CONICET | Buscador de Institutos y Recursos Humanos

Ethanol (EtOH) is the most ancient drug and one of those most used and abused by human beings. Although its effects are better known and are best studied on the cytoskeleton of hepatocytes (due to the EtOH role in the etiology of liver cirrhosis), its effects on nerve tissue cells cytoskeleton are beginning to be elucidated. We review in this chapter the known mechanisms by which EtOH affects microtubules, intermediate filaments, and microfilaments. EtOH disrupts the cytoskeleton in many different and still incompletely known ways (spontaneous chemical reactions with derivatives of EtOH metabolism, changes in the expression level of cytoskeletal proteins, functional modification of proteins with regulatory actions on cytoskeleton assembly or disassembly, etc.). EtOHs deleterious effects, by acting on neuronal and glial cytoskeleton during embryonic and/or fetal development, are a critical factor in the induction of alcohol-related neurodevelopmental disorders (ARND) and fetal alcohol syndrome (FAS).

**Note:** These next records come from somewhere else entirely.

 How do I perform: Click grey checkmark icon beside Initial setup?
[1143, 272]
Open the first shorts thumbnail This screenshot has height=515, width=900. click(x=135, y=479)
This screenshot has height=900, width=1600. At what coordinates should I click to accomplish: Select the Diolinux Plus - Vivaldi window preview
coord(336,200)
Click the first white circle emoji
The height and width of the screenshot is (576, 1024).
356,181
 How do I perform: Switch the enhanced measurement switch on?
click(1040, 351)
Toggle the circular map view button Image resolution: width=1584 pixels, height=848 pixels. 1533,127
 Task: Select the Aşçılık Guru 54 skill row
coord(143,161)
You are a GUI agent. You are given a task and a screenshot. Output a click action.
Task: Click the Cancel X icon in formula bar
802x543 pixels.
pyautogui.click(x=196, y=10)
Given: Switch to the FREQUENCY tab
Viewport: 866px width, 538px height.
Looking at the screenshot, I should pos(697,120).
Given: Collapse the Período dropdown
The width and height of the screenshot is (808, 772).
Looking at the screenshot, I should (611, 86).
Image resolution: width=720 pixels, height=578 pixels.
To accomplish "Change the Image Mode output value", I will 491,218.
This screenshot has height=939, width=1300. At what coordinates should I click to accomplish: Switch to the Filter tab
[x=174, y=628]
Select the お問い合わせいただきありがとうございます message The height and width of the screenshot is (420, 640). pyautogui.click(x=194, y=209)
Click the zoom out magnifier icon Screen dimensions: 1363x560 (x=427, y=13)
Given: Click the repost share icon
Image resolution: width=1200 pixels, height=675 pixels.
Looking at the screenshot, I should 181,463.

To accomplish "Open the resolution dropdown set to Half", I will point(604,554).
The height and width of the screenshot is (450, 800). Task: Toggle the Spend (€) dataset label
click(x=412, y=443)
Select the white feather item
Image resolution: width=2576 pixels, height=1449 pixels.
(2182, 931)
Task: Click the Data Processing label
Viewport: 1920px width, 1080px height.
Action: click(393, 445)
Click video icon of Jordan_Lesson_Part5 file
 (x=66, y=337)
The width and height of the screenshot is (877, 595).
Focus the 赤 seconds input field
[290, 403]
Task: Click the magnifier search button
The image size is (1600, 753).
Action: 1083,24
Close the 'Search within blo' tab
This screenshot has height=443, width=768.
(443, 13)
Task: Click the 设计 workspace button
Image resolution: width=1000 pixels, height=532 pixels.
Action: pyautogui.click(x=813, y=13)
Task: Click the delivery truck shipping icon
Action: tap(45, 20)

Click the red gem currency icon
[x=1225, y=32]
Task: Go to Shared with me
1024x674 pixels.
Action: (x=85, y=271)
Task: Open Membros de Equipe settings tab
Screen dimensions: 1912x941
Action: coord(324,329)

Its cytoskeletal actions during adulthood are also critical in the induction of different neuropsychiatric disorders (such as alcoholic dementia). However, existing evidence points to the fact that EtOH disruption of cytoskeleton in neurons is shared with the effects of other noxious stimuli (hypoxia-asphyxia, traumatic brain injuries, electrical discharges, neurotoxicants, other drugs of abuse, neurodegenerative disorders, etc.). We propose here that a presently forgotten and disregarded (but classically described) form of chronic neuronal disease (Zellschrumpgung) is ancient morphological evidence of neuronal cytoskeletal involvement in the action of those many noxious stimuli. Taking into account all the existing present and historical evidence, we may conclude that the damage to the cytoskeleton is a common final pathway for neuronal damage.